The pioneering work of Irving Kravis, Alan Heston, and Robert Summers (1978), which led to the Penn World Table (PWT) data, was aimed at converting national measures of GDP and income into internationally comparable estimates. Cross-country comparisons could not be based on national GDP data because these were valued at domestic prices. Since some goods and especially services were known to be cheaper in poor countries compared to rich countries, adjustments needed to be made to the valuation of these goods and services so that they could be made internationally comparable. These adjustments were made by calculating common international prices – the so-called purchasing power parity (PPP) prices – for all goods and services. With these PPP adjustments, GDP could then be compared across countries.
========
_Stated exercise 1_: List every researcher whose name appears in the passage on the Penn World Table.
========
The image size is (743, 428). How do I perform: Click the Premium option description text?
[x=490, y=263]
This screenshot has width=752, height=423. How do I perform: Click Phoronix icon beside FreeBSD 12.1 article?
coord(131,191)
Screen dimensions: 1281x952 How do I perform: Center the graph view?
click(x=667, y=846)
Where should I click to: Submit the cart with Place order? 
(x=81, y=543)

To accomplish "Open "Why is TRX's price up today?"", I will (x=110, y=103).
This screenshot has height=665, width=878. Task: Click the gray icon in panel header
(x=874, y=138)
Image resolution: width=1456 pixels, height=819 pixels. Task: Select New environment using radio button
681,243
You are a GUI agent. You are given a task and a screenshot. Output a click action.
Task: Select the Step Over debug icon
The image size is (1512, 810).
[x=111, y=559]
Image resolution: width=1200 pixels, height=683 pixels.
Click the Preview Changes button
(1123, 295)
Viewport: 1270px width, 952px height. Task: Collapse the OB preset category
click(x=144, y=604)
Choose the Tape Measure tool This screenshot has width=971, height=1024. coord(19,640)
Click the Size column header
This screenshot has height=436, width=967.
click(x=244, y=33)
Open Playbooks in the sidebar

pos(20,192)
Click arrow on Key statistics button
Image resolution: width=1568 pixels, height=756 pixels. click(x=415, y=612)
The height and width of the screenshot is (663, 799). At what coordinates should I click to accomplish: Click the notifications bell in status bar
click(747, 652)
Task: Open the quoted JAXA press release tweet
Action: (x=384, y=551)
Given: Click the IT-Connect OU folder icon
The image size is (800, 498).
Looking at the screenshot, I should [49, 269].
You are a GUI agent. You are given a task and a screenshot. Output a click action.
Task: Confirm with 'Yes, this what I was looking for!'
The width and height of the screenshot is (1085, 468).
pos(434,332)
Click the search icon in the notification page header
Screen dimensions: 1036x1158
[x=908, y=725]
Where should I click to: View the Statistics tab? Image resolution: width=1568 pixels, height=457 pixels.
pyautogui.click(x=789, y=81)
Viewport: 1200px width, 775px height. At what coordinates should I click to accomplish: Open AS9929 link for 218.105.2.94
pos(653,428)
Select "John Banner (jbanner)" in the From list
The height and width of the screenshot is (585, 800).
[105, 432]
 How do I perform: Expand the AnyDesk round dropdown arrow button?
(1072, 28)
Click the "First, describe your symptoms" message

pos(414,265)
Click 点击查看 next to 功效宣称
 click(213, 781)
========
_Stated exercise 2_: In the rows, take the stretch from "Open Playbooks in the sidebar" through "Action: (x=384, y=551)" and write it out again with "notifications bell" replaced by "alert bell", changing nothing else.

_Output 1_:
Irving Kravis
Alan Heston
Robert Summers

_Output 2_:
Open Playbooks in the sidebar

pos(20,192)
Click arrow on Key statistics button
Image resolution: width=1568 pixels, height=756 pixels. click(x=415, y=612)
The height and width of the screenshot is (663, 799). At what coordinates should I click to accomplish: Click the alert bell in status bar
click(747, 652)
Task: Open the quoted JAXA press release tweet
Action: (x=384, y=551)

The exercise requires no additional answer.